Nationalgeographic.co.id – Proses pemilihan umum atau pemilu sudah ada sejak era Yunani kuno. Warga negara demokrasi modern sekarang telah menggunakan berbagai metode dan teknologi untuk memberikan suara mereka pada hari pemilu. Namun bagaimana masyarakat berpartisipasi dalam pemilu pada zaman dahulu?
Para sejarawan telah mengumpulkan beberapa detail menarik dari Athena, salah satu negara demokrasi langsung pertama dan satu-satunya di dunia, dan Republik Romawi, sebuah negara kuasi-demokrasi di mana kelas-kelas terkaya mempunyai pengaruh lebih besar daripada kaum pekerja.
Baik di Athena maupun Roma, partisipasi dalam proses demokrasi (kata Yunani dēmokratia berarti “kekuatan rakyat”) terbatas pada dēmos, yang merupakan warga negara laki-laki yang bebas. Perempuan dan budak tidak mempunyai hak suara. Kali ini mari kita bahasa metode unik pemilu di era Yunani kuno.
Pemilu di Yunani Kuno
Hanya ada sedikit pemilu di Athena, karena masyarakat Athena kuno tidak menganggap pemilu sebagai cara paling demokratis dalam memilih pejabat, kata Eric Robinson, profesor sejarah di Indiana University dan editor Ancient Greek Democracies: Readings and Sources.
“Agar demokrasi bisa memberikan kekuasaan penuh kepada rakyat untuk menjalankan segala sesuatunya, dan bukan hanya orang kaya, Anda harus memilih orang secara acak,” katanya.
Untuk memutuskan siapa yang akan bertugas di Dewan 500, badan utama pemerintahan Athena, orang Athena menggunakan sistem yang dikenal sebagai penyortiran. Ada 10 suku di Athena dan masing-masing suku bertanggung jawab menyediakan 50 warga negara untuk bertugas selama satu tahun di Dewan 500 orang.
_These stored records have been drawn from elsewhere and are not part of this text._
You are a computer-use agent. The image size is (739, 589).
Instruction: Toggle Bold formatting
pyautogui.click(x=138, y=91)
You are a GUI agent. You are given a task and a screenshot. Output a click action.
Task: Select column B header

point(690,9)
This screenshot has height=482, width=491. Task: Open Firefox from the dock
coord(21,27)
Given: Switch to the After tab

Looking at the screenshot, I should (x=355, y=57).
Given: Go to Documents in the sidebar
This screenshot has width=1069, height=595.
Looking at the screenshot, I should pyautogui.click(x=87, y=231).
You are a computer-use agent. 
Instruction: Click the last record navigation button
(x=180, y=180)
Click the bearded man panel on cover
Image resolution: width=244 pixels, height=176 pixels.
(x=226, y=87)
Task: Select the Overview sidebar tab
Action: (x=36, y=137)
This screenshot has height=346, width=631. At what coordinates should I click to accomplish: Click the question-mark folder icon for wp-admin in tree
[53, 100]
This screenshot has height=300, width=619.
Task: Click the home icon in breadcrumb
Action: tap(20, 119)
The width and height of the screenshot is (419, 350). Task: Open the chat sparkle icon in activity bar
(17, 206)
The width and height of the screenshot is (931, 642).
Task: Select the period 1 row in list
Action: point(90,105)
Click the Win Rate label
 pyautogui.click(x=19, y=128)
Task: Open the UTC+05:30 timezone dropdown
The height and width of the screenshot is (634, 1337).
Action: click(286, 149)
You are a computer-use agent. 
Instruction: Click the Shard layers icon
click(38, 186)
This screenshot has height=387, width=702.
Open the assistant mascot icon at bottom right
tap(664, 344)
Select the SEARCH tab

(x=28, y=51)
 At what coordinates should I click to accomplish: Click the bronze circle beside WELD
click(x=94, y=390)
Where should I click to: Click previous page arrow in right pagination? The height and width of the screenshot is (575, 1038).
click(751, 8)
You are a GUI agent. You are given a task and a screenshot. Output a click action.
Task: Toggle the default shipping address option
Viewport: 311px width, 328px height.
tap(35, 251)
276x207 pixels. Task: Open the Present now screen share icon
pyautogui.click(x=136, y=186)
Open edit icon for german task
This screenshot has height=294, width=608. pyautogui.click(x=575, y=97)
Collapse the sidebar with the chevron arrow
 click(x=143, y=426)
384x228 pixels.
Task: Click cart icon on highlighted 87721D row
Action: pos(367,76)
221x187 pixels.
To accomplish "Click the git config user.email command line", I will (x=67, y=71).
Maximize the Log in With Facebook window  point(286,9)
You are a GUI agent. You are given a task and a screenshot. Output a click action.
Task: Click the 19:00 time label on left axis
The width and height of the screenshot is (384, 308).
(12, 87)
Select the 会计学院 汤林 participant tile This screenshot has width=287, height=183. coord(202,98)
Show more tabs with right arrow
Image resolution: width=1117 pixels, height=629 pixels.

Setiap warga negara yang memenuhi syarat diberi token yang dipersonalisasi dan token tersebut dimasukkan ke dalam mesin khusus yang disebut kleroterion yang menggunakan teknologi yang sudah lama hilang (melibatkan tabung dan bola) untuk memilih secara acak kontribusi setiap suku kepada dewan.
Dalam Majelis: Satu Orang Satu Suara
Di Athena, semua hukum dan kasus pengadilan diputuskan oleh Majelis (ekklēsia), sebuah badan demokrasi besar di mana setiap warga negara laki-laki mempunyai hak untuk menyampaikan pendapat. Dari 30.000 hingga 60.000 warga Athena, sekitar 6.000 orang secara rutin menghadiri dan berpartisipasi dalam pertemuan Majelis.
Majelis bertemu di amfiteater alami di puncak bukit yang disebut Pnyx, yang berasal dari kata Yunani yang berarti “berkumpul rapat,” dan dapat menampung antara 6.000 hingga 13.000 orang.
“Orang-orang Yunani tidak menyelenggarakan pemilu seperti yang kita pikirkan, di mana kita memilih melalui surat atau pergi ke sekolah atau gereja untuk menyerahkan surat suara,” kata Del Dickson, seorang profesor ilmu politik di University of San Diego dan penulis The People's Government: An Introduction to Democracy.
“Anda harus hadir secara fisik. Dari situlah kita mendapat kata republik. Anda pergi dan berkumpul dengan warga lain dan Anda memutuskan masalahnya di hadapan Majelis pada hari itu.”
Agenda harian Majelis ditetapkan oleh Dewan yang beranggotakan 500 orang, tetapi kemudian semua undang-undang dan kebijakan pemerintah dilakukan melalui pemungutan suara. Pemungutan suara dilakukan dengan mengangkat tangan dan pemenang ditentukan oleh sembilan “presiden” (proedroi). Warga Athena sangat berhati-hati untuk menghindari segala kemungkinan kecurangan sistem.
“Misalnya, sembilan penghitung suara dipilih secara acak di pagi hari tepat sebelum Majelis bersidang, jadi akan sangat sulit untuk menyuap mereka,” kata Robinson.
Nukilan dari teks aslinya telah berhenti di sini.